Pineapple2Pineapple2over 14 years ago
Disgusting

That was disgusting, the way your ex raped you. Did you call the police? It was assholish of your other ex to dump you when you said you weren't on the pill. But it wasn't the fault of the birth control itself. I think birth control is great, and there should be more of it, not less. Meaning, instead of getting rid of women's b/c, they should make birth control for men. And obviously, anything that effects your body should not be compulsory.

I would like to address one of the reviewer's comments that I found disagreeable. "that's life" by anonymous. First of all, does anonymous think that being raped is just a normal part of life? Just deal with it?

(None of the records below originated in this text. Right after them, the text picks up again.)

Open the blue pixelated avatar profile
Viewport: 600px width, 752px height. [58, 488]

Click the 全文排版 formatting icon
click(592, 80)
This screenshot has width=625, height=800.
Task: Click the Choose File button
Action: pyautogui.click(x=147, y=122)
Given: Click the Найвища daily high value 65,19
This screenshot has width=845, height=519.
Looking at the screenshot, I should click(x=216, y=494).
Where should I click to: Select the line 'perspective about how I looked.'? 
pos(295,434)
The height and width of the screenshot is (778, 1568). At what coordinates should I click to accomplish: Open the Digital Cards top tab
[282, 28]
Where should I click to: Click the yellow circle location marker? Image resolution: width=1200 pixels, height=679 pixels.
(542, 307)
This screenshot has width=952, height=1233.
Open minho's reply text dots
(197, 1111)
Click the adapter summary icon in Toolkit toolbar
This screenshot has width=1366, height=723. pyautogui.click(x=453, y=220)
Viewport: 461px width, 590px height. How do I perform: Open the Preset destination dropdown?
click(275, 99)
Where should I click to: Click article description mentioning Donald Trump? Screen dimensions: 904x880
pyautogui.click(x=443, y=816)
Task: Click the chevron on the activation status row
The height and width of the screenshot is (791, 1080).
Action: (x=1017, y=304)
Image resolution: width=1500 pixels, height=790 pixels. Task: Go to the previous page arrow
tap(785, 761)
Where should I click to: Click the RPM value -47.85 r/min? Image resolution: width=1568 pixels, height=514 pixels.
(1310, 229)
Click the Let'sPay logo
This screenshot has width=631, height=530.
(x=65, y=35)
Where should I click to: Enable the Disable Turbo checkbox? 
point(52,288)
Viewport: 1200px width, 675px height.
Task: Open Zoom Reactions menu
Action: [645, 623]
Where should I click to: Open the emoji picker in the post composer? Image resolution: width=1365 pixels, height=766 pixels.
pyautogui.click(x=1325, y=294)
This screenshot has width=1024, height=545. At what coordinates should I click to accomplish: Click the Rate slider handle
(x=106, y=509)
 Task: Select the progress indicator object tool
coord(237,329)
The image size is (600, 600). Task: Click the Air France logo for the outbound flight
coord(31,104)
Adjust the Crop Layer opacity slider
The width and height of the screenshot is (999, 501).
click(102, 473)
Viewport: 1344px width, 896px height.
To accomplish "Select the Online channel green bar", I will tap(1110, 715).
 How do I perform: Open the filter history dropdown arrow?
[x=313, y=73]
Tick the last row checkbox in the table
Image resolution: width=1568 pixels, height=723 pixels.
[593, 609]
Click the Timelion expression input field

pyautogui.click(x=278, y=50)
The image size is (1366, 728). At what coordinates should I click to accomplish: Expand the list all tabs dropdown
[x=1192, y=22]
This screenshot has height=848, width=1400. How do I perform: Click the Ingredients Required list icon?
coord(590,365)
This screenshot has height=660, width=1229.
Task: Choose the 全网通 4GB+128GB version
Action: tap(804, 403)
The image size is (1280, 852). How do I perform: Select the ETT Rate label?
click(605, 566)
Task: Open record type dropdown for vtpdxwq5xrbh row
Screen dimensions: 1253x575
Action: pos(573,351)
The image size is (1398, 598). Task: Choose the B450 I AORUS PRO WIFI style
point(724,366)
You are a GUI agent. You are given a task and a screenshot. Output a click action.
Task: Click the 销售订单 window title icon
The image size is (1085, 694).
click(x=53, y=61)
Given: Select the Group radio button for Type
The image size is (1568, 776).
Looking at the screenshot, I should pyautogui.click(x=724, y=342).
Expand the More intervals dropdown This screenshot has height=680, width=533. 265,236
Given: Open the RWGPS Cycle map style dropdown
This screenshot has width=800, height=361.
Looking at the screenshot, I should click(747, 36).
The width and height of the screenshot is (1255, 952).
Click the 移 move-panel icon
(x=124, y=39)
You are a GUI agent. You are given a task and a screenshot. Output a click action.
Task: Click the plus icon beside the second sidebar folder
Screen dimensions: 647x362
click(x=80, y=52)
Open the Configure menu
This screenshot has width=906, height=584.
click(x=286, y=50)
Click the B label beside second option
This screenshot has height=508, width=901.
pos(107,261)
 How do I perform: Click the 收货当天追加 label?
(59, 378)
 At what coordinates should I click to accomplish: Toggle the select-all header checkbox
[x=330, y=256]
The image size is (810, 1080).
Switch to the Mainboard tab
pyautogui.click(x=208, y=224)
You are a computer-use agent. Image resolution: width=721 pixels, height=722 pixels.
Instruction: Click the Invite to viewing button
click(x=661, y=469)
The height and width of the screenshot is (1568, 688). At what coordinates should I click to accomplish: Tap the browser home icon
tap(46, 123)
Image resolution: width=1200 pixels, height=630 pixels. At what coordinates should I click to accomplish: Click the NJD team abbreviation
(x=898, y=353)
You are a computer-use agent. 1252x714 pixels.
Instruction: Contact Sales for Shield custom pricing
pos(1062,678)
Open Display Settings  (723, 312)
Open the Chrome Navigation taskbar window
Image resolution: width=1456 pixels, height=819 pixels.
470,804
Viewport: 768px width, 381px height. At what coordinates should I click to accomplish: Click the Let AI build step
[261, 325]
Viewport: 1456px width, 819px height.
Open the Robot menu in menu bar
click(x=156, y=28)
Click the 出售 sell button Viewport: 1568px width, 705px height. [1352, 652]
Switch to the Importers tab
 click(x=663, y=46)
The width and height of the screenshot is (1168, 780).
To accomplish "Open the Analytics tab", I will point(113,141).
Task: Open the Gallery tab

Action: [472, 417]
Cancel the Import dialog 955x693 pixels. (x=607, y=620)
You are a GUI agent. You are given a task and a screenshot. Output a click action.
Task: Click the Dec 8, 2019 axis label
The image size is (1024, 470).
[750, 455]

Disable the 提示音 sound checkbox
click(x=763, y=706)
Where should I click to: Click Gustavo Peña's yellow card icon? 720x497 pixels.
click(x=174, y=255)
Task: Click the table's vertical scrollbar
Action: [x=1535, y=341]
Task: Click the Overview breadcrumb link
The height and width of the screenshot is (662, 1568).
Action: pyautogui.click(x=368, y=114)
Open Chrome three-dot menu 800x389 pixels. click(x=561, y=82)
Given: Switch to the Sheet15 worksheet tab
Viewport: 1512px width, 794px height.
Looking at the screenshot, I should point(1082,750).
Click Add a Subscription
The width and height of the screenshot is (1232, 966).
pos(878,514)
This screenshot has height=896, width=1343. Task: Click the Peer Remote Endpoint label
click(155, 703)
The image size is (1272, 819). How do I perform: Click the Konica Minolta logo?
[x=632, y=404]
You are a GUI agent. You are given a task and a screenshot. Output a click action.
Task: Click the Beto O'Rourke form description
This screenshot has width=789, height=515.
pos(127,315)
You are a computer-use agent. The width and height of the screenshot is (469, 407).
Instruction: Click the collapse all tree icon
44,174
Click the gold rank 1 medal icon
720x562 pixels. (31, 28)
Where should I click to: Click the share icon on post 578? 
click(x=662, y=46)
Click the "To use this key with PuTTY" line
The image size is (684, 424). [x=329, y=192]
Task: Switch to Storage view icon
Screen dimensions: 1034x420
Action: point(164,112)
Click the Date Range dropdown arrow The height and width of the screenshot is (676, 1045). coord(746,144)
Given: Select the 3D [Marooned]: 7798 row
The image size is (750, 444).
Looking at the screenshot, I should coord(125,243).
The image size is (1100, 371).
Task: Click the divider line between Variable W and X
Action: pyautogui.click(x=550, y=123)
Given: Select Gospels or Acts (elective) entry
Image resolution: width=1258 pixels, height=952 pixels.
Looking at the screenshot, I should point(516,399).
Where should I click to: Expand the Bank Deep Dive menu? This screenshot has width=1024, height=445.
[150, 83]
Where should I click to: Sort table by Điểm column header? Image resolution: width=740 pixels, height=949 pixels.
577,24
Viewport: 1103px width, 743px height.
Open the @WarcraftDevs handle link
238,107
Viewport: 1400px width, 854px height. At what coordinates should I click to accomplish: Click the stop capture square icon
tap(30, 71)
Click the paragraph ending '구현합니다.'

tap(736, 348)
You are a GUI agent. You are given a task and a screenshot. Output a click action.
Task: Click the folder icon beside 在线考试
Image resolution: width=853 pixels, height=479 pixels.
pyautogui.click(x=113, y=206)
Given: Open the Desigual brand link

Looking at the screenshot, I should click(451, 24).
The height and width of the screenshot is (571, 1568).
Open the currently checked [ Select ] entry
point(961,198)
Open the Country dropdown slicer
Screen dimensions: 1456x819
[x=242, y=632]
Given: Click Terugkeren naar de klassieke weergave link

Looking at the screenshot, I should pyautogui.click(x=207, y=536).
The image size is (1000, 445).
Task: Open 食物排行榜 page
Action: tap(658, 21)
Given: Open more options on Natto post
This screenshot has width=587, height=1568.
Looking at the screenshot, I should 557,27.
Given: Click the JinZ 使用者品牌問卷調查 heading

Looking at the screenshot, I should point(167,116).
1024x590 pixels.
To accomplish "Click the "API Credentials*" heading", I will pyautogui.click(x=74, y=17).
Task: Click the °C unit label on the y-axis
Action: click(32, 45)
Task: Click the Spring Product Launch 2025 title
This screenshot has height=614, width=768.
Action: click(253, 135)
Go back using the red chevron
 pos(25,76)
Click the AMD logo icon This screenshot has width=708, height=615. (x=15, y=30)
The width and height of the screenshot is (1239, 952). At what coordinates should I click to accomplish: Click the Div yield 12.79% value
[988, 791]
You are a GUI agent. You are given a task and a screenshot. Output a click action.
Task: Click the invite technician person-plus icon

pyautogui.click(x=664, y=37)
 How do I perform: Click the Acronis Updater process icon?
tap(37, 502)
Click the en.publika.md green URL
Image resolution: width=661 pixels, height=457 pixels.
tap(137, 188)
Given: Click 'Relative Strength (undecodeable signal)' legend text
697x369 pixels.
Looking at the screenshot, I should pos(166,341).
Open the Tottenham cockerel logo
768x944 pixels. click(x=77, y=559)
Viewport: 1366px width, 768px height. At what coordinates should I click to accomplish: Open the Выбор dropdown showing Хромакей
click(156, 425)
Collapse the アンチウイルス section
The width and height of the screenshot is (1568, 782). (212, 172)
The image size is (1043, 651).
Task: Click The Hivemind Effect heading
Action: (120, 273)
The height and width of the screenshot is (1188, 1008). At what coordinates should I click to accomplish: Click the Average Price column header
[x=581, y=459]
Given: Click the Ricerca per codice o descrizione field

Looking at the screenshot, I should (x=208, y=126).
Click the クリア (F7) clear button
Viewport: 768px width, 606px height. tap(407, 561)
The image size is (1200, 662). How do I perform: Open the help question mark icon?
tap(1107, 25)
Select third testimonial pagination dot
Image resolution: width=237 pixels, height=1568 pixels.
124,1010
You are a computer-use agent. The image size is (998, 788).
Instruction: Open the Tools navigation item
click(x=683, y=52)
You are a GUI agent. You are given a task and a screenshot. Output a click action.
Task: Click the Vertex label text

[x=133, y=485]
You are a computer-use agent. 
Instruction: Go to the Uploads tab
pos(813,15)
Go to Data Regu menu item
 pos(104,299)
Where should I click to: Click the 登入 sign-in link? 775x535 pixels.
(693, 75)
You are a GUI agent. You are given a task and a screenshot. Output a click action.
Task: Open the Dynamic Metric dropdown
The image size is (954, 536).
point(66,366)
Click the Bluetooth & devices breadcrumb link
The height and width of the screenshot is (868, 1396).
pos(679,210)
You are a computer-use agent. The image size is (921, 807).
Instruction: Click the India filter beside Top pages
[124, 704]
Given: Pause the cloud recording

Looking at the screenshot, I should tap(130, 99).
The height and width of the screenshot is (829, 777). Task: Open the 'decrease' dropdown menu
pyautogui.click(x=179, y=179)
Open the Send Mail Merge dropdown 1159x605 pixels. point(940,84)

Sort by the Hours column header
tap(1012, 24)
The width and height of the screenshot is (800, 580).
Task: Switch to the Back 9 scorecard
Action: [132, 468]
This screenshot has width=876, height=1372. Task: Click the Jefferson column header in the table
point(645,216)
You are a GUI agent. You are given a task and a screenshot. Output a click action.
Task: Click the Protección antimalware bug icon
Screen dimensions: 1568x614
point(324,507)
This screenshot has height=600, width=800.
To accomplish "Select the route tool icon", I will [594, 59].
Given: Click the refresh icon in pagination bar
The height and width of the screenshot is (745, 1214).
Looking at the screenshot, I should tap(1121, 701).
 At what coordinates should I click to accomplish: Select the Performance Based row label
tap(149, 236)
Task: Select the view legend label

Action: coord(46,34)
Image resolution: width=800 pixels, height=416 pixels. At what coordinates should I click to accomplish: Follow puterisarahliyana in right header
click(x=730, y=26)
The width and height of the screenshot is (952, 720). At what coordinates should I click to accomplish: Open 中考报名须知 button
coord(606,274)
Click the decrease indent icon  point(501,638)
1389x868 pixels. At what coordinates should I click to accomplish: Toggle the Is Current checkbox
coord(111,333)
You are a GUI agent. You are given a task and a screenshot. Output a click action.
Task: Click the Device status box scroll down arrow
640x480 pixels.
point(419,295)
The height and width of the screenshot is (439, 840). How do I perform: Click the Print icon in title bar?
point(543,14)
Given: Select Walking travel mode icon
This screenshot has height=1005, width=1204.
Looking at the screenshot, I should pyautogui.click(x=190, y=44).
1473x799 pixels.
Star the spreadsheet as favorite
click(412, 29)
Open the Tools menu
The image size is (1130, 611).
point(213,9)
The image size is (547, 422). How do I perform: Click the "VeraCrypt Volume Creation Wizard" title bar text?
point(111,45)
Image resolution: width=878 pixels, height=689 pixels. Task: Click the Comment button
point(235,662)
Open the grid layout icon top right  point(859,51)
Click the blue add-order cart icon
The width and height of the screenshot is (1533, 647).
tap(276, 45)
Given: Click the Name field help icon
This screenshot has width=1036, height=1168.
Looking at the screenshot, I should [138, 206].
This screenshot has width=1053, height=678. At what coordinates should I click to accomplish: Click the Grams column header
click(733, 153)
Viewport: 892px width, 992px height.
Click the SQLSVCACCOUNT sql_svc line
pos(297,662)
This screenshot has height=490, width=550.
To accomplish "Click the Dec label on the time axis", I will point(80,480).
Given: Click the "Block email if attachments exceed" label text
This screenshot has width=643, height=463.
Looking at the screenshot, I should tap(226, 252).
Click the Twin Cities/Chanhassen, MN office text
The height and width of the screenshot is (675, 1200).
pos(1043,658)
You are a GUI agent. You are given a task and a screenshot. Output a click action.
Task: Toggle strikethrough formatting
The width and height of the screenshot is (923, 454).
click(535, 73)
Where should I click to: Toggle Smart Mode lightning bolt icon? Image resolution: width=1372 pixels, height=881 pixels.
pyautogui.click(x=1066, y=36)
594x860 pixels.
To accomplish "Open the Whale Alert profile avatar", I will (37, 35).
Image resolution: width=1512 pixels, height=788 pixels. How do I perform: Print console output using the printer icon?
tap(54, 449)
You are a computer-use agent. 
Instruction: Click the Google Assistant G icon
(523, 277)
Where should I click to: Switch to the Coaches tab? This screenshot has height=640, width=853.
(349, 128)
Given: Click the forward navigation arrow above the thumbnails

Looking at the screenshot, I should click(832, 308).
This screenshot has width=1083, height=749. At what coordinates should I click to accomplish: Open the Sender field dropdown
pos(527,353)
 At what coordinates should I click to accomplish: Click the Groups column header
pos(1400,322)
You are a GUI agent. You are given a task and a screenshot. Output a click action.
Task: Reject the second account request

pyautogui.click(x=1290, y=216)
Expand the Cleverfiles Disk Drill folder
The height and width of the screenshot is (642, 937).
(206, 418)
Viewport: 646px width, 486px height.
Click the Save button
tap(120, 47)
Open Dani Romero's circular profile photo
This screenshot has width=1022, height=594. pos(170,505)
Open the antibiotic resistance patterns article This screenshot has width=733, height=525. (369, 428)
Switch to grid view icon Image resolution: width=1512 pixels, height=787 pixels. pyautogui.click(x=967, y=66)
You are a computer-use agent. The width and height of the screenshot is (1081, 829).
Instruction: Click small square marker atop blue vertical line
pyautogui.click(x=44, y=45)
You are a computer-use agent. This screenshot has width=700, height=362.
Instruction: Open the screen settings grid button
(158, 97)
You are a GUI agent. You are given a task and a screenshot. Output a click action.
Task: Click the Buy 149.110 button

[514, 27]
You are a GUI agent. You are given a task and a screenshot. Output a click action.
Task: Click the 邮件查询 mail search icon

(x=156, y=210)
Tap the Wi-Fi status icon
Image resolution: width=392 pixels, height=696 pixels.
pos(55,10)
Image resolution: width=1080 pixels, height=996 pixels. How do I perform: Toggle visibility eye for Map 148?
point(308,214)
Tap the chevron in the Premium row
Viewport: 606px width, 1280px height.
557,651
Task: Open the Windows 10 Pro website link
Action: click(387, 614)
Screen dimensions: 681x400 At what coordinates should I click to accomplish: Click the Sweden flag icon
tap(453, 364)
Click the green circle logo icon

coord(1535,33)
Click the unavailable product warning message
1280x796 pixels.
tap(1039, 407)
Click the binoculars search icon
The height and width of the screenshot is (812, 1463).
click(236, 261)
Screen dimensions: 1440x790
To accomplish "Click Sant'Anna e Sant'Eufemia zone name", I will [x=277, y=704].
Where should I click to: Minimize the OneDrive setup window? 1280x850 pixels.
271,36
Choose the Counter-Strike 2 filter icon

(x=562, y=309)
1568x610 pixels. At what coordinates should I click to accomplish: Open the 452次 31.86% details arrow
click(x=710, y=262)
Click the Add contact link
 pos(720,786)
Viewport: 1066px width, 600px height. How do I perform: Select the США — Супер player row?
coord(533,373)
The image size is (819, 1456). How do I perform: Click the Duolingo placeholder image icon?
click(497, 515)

"Do you really want men to be the only ones responsible for BC?"

Obviously, MissO has clearly implied that she wants men and women to share the burden of BC. Never has she stated that she thinks men should be the only ones responsible. Which makes your next point moot.

" Assuming a man you're having sex with for the first time will be nice and responsible is just unsafe. So either be on BC, or be prepared to say NO and go for the groin if necessary."

So what you are suggesting, anonymous, is that women have to assume that every man they're going out with is a potential rapist? Why would anyone want to go out with a rapist? Should weak heterosexual women just not date at all? Maybe they should stay out of remote places, or better yet, just stay home. (Sarcasm.)

"They're not all the same - you may well find one that works if you experiment a bit."

Maybe I don't want to unnecessarily experiment with my health. What then?

And finally, the most illogical, stupid phrase of the whole post. The punchline:

"And anyway, how can you simultaneously complain that Depo or pills make your sex less pleasurable, and dismiss the fact that condoms do the same for at least some men?"

Does anonymous understand what she's saying? She is saying that putting foreign chemicals in your bloodstream is the equivalent of putting a piece of plastic around your dick. Let the readers judge.

AnonymousAnonymousover 11 years ago

Thank you for sharing your story and, for what it's worth, you have my support. The sad fact is that it is human nature to try to push responsibility off onto another person. There is no pill that can take care of that. The egregious side-effect of the pill is that it is almost expected of women that they should take it, or some other form of birth control. Some liberation. I don't know how long it's been since the article was written, but here is to hoping things have turned better.

tazz317tazz317over 11 years ago
A WOMANS WORK IS NEVER DONE

and now it carry's over into playtime, TK U MLJ LV NV

AnonymousAnonymousover 7 years ago
...

I don't know how far back your story dates, but you seem to overlook the fact that *feminists* campaign(ed) for alternative male BC *not* to be researched and/or produced, as that would take away the right that women (and women only) have (with chemicals) to choose when to get pregnant or not.

It is also ironic that *feminists* (and please, don't tell me they are not the 'true' feminists) essentially forced several laboratories to release on the market female drugs (BC, drugs against frigidity...) that were considered to be both inefficient and to have important side-effects - because "Women deserve it! We are free!". But of course the great evil of patriarchy must have forced them to do that too.

Please, do research what you are talking about, you'll only be seen as a whiny child otherwise.

I apologise for any language mistakes as English is not my mother tongue.